Generally speaking, we see technology trends progress at a much faster rate in consumer products like cell phones and televisions than we do in the building automation industry. This is mostly because the building automation industry is slow to adapt to new technology, wanting to see it proven in other fields before implementing it in large-scale commercial applications. Here are a few technology trends that we see in your daily lives that we are starting to see or will soon see in building automation.
Cloud ComputingCloud computing has been prevalent in consumer products for nearly a decade. Perhaps the most common example we see in our day to day lives is in intelligent personal assistants on our phones, such as Siri. The technology to run this natural language user interface does not exist in each device, rather it exists in a cluster of computers in a data center. Each time an individual makes a request of Siri, it is sent to a data center, analyzed, and a solution is returned to the individual device. This happens so quickly that it may seem that each device is equipped with its own personal assistant.
For the purposes of building automation systems, we are already starting to see many front-end user interfaces being moved to the cloud. Rather than having a physical head-end computer that is used to access the BAS in each facility, there are now hubs that receive and transmit data to the cloud. This allows the facility operators the ability to access their system on any internet connected device.
Moreover, by moving this data to the cloud, we are able to analyze how buildings are operating with more capable machines, giving facility managers insights into how to operate their HVAC and lighting systems more efficiently. Accumulating this “big data” and its subsequent insights for hundreds or thousands of buildings then enables BAS companies to utilize machine learning algorithms for research into the patterns and commonalities of well-run buildings.
Machine Learning + Artificial Intelligence
Machine LearningYes, this is where Skynet begins, but rather than using science fiction movies as examples of machine learning, let’s try a harmless, real life music app that most people have come across at some time or another.
Pandora is a free music streaming application that makes automated recommendations based on the music listeners have previously “liked”. First, users choose a genre, artist, or song they like and a “station” is created. Based on particular features of that genre, artist, or song, Pandora plays what it perceives to be similar tracks. Users then indicate, in the app, whether or not they like this song. As listeners feed Pandora more information about their preferences, the app “learns” what kind songs they will and will not like.

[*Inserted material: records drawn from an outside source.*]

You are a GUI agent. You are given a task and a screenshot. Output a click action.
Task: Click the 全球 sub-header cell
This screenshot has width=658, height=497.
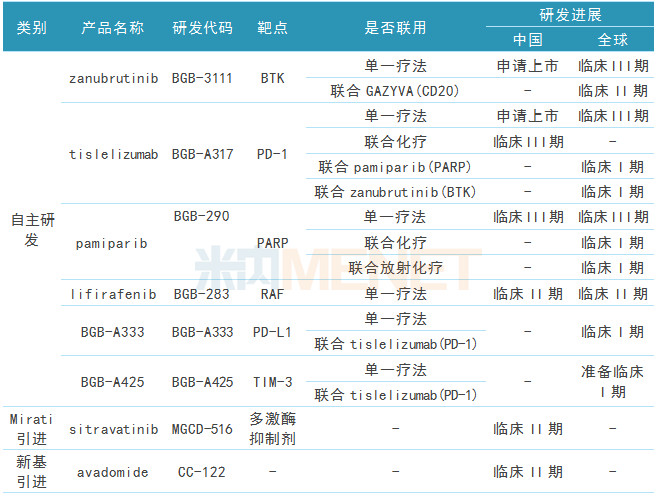[x=613, y=40]
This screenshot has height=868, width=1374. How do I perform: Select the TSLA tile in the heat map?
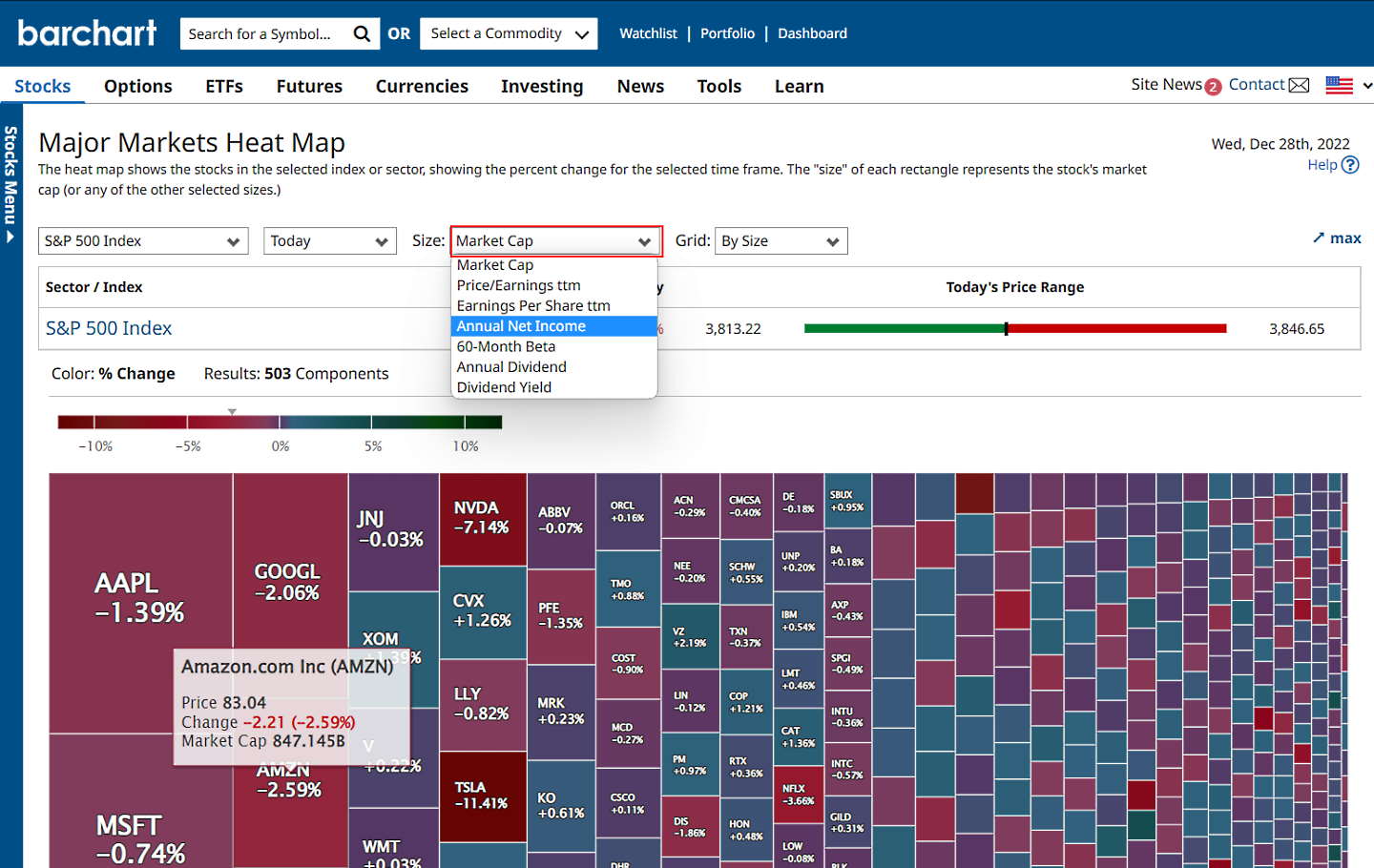point(483,796)
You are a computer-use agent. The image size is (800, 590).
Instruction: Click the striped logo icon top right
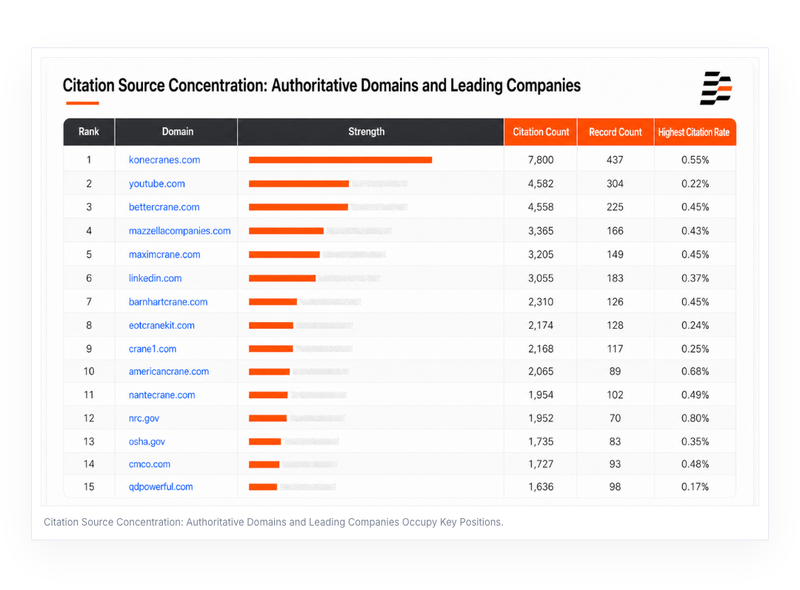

Unlike cloud computing, machine learning and artificial intelligence are not nearly as common in today’s building automation systems. Some systems have features built into their software that represent the beginnings of this technology, but none have been able to capture the true benefits we foresee for large environments.
Much like Pandora, your BAS needs some initial input to effectively start learning. This initial input will likely come in the form of amps, voltage, temperature, etc. from your various field devices. One of the greatest advantages we gain from machine learning is the ability to recognize patterns and anomalies. It’s in this advantage where we find our first application for machine learning in building automation.
As your BAS is able to start distinguishing what is “normal” for your system through pattern recognition, it can also start detecting abnormalities. For example, your system might be able to notice if an air handling unit has a progressive decrease in amperage over a long period of time and notify you to make a preventative maintenance call on the fan belt. This is only possible because your system was previously given data that indicated what the normal amperage was.
The other, perhaps even more exciting, use case for machine learning in building automation is in predictive analysis. By combining historical weather and BAS data with future weather forecasts, your building automation system of the future will be able to predict how our facility is going to run the next day. Facility engineers will be able to fast forward through the following day and see how each piece of equipment behaves and how much energy is used at various times of the day. They can then make adjustments to optimize the functions of their mechanical systems.